For more than three decades I have absorbed much inspiration and joy from observing and participating in indigenous ceremonies. I have been particularly touched by the depth of sincerity they put into prayers and creating a positive group energy. And by the power of the sound and honoring ways are used to evoke energy, emotion and positive change.
Native peoples are also role models to me of accepting energies with deep gratitude, trusting in their interaction with a sentient universe.
Universal, time-honored ways as inspire my ceremonies.
There is an awakening in our Western world of the need to participate more directly with energies of creation that flow so powerfully through nature. We are co-creating a new earth-spirit way open to all people that is growing out each of our deepening relationship with evolving consciousness of life on Mother Earth.
In ceremonies I lead I am very respectful not to copy from any of today’s Native American tribal ceremonies. I have learned the power of focusing many days or weeks in advance as helper energies are evoked. I listen to my guidance and intuition and use years of experience to bring these universal ways into a living, contemporary form for all people. A kind of surrender takes place as you become a fluid vessel for waves of energy to flow through.
Ancestor stone structures have been found in North America such as this large Bighorn Medicine Wheel. In the 1980’s, cross-cultural teachers of earth-spirit ways for non-tribal people such as Sun Bear, Berniece Falling Leaves and others may have been inspired by these stone wheels as well as the symbols of the circle and the 4 Directions that are part of most tribal spiritual symbolism. The “medicine wheel” as a way for people from non-tribal cultures to gather on the earth for ceremony came into expression during this period.
Sun Bear: All is made new
Sun Bear wisdom that I know from personal experience to be so true:
“The most important thing to remember about ceremony is that it is a way for humans to give back to the creation some of the energy that they are always receiving.

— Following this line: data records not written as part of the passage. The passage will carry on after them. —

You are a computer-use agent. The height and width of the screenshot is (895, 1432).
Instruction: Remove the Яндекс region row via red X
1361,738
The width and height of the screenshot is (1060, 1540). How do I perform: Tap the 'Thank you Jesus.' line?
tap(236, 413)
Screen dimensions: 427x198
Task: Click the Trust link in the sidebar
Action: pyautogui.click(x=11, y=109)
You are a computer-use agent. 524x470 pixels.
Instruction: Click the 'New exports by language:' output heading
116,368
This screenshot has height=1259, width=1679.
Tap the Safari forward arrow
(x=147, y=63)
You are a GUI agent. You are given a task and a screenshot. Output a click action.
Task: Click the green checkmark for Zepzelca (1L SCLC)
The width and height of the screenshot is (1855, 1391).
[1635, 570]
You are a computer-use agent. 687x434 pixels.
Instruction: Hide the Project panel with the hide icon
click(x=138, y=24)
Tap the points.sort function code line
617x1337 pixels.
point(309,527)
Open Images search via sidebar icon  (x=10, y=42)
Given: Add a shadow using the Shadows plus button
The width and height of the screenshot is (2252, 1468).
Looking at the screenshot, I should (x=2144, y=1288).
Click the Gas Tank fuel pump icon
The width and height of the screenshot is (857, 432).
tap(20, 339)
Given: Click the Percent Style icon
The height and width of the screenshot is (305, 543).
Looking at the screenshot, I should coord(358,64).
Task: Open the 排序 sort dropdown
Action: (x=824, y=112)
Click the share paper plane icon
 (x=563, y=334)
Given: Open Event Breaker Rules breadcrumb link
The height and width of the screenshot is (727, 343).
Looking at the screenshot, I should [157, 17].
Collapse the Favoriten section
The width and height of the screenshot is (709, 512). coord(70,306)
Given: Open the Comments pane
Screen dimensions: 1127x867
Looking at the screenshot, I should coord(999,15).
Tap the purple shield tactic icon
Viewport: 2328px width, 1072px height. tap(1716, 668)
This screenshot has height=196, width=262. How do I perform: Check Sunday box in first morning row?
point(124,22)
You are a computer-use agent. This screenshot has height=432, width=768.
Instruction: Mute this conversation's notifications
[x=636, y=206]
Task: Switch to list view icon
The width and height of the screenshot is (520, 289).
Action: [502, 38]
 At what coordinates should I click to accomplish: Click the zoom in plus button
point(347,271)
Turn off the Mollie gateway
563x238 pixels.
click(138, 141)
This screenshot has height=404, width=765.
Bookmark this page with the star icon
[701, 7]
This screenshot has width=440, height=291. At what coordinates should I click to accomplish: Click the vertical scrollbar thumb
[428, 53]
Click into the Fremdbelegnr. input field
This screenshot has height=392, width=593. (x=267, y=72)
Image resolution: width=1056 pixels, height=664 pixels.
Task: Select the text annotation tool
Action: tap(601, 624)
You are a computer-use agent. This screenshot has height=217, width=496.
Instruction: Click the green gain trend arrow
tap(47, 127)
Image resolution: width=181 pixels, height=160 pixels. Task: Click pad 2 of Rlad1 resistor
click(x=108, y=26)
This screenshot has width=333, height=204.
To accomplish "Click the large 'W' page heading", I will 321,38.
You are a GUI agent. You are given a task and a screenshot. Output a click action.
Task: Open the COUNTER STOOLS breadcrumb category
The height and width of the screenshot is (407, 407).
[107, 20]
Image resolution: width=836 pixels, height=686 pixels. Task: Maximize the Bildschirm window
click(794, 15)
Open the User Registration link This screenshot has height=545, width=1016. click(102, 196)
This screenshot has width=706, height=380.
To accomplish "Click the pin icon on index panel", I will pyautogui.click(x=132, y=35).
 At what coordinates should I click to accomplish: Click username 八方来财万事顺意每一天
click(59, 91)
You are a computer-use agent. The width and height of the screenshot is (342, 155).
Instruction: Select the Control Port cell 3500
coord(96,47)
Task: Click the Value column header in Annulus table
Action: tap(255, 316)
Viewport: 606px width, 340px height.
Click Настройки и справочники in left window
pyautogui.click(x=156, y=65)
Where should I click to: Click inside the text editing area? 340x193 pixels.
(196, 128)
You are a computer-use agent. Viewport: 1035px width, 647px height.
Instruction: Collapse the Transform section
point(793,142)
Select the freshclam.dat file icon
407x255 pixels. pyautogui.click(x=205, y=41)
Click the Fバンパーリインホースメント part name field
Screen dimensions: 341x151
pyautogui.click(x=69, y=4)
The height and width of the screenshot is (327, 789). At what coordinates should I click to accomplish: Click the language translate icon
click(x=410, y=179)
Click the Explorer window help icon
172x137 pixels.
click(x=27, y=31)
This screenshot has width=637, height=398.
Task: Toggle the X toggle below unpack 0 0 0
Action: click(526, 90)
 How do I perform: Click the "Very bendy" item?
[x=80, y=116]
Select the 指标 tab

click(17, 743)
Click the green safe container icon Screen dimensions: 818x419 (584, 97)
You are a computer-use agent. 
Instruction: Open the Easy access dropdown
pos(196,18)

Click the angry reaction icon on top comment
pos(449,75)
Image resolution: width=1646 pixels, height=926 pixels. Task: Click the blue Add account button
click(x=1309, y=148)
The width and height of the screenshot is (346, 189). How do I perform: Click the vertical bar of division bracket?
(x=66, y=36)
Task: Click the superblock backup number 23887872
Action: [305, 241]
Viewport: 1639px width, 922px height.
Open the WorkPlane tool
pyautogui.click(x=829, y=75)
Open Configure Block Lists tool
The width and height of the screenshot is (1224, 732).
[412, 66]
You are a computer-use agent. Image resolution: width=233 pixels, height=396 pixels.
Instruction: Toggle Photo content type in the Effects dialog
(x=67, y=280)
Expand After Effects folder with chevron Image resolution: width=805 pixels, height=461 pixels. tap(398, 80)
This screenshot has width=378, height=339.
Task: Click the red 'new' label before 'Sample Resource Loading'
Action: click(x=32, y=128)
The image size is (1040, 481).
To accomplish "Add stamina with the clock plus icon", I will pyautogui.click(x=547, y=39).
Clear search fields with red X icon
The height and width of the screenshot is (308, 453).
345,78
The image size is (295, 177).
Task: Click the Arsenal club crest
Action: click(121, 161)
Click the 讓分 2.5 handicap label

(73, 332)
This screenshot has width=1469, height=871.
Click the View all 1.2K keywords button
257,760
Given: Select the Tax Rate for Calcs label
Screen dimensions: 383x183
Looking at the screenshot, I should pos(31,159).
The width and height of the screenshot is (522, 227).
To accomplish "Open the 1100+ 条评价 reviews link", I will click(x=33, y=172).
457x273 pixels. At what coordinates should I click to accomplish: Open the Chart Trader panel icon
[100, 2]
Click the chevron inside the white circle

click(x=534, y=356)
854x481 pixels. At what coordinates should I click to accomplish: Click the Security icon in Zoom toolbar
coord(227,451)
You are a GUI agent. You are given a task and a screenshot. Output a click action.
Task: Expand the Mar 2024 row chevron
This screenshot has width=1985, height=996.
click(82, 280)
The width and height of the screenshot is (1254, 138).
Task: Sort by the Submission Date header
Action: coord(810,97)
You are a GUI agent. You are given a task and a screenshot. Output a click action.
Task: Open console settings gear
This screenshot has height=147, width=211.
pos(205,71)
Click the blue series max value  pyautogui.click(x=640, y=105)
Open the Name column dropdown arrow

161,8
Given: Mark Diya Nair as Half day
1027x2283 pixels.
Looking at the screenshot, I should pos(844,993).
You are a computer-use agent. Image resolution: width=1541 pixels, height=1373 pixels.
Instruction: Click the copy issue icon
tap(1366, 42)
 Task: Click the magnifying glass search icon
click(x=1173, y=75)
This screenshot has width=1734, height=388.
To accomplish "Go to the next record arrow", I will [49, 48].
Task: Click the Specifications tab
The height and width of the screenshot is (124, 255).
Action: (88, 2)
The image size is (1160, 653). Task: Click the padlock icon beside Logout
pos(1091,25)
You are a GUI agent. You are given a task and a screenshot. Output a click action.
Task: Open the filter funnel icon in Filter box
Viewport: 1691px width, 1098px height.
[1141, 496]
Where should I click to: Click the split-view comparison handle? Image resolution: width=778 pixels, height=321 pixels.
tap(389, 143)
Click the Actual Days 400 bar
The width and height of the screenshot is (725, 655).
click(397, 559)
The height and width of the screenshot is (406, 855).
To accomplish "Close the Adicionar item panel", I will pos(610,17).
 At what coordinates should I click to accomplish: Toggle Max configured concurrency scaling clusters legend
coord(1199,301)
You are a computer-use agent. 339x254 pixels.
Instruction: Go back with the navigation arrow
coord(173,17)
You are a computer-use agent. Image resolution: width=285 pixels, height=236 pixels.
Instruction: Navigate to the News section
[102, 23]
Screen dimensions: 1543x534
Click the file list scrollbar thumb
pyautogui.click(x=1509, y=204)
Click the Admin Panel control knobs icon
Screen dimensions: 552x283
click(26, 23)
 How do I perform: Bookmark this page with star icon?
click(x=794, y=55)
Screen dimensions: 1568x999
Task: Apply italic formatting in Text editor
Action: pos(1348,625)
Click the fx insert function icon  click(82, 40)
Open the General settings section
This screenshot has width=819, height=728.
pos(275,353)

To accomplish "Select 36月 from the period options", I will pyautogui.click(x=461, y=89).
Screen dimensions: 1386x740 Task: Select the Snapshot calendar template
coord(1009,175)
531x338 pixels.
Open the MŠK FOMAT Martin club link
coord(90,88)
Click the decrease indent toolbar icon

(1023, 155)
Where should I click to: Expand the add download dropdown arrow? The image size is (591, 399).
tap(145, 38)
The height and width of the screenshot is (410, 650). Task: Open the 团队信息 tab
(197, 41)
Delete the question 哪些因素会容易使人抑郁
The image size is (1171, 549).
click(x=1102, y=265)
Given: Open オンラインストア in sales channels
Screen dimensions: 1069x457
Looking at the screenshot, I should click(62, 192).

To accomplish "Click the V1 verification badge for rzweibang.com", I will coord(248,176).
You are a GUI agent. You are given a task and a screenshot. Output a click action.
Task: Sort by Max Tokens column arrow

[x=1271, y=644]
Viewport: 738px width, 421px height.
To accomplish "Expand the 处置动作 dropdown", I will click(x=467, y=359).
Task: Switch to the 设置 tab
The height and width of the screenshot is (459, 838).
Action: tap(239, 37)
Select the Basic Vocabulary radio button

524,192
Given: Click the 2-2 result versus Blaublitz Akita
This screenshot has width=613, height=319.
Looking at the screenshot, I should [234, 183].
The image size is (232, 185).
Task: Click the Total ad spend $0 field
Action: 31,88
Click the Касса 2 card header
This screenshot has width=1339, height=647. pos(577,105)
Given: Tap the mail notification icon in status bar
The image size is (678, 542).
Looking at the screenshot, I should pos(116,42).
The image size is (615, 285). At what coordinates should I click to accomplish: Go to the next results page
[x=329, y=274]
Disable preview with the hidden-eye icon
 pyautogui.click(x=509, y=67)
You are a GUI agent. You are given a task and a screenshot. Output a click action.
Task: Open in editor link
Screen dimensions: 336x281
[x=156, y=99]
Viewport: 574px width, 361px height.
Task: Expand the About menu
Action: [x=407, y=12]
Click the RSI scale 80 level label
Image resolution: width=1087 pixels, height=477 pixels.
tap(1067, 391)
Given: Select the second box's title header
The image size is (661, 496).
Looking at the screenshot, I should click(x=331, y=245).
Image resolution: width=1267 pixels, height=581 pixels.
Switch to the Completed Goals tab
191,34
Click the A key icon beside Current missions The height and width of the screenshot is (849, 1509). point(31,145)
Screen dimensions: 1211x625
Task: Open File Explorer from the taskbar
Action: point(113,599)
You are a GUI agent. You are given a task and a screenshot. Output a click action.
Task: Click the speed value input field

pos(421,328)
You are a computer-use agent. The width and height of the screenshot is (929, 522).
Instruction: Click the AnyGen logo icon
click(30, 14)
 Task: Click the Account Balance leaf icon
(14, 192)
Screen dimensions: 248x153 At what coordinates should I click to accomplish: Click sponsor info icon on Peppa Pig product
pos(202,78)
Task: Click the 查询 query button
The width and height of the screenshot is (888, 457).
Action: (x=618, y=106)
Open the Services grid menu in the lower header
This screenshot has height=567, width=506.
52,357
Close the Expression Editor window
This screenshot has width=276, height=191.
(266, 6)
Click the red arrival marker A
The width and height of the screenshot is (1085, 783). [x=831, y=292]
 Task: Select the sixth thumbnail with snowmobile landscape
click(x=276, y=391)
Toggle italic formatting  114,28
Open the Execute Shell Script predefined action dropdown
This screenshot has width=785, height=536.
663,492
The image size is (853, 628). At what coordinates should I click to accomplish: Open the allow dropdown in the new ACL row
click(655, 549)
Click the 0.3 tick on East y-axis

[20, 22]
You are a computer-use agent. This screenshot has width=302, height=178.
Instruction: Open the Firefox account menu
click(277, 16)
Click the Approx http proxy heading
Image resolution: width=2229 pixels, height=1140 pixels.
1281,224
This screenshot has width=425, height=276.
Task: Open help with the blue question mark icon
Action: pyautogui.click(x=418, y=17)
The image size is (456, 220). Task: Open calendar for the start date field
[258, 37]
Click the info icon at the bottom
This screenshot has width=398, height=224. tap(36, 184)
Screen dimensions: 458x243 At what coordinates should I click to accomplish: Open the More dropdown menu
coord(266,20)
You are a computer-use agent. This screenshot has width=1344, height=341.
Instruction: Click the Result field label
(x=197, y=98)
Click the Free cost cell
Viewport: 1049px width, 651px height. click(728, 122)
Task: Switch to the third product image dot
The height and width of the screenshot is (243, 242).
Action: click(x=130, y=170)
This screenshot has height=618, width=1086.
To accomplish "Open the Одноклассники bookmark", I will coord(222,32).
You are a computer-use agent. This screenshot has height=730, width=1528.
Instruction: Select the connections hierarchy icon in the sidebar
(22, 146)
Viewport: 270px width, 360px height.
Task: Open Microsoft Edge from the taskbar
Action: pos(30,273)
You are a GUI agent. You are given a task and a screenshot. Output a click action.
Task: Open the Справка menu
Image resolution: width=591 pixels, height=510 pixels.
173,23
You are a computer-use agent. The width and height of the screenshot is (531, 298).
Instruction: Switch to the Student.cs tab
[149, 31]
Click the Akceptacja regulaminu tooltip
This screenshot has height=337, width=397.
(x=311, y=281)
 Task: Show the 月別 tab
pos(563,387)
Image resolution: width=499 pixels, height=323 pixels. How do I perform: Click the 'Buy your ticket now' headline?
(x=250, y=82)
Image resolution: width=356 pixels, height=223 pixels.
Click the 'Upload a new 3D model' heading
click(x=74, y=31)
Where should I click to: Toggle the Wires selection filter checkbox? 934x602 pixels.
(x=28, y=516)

~ When we sing, we give energy through our voice.
~ When we drum we allow the earth’s heartbeat to join with our own.
~ When we pray we give energy through our hearts.
~ When we look upon our relations, we give blessings thru our eyes.
When humans participate in ceremony, they enter a sacred space where:
~ Everything outside of that space shrivels in importance.
~ Time takes on a different dimension.
~ Emotions flow more freely.
~ The bodies of participants become filled with the energy of life and this energy reaches out and blesses the creation around them.
~ All is made new; everything becomes sacred.”
I took these images on a very cold, windy dawn at a powerful and joyful ceremony at the Grand Canyon led by Havasupai peoples (they are the ones wearing the ram horns and who live in the canyon) welcoming all peoples to celebrate the essence of the eagle and condor who fly free here.
I feel, too, this is a time of all peoples coming together in heart-centered circles.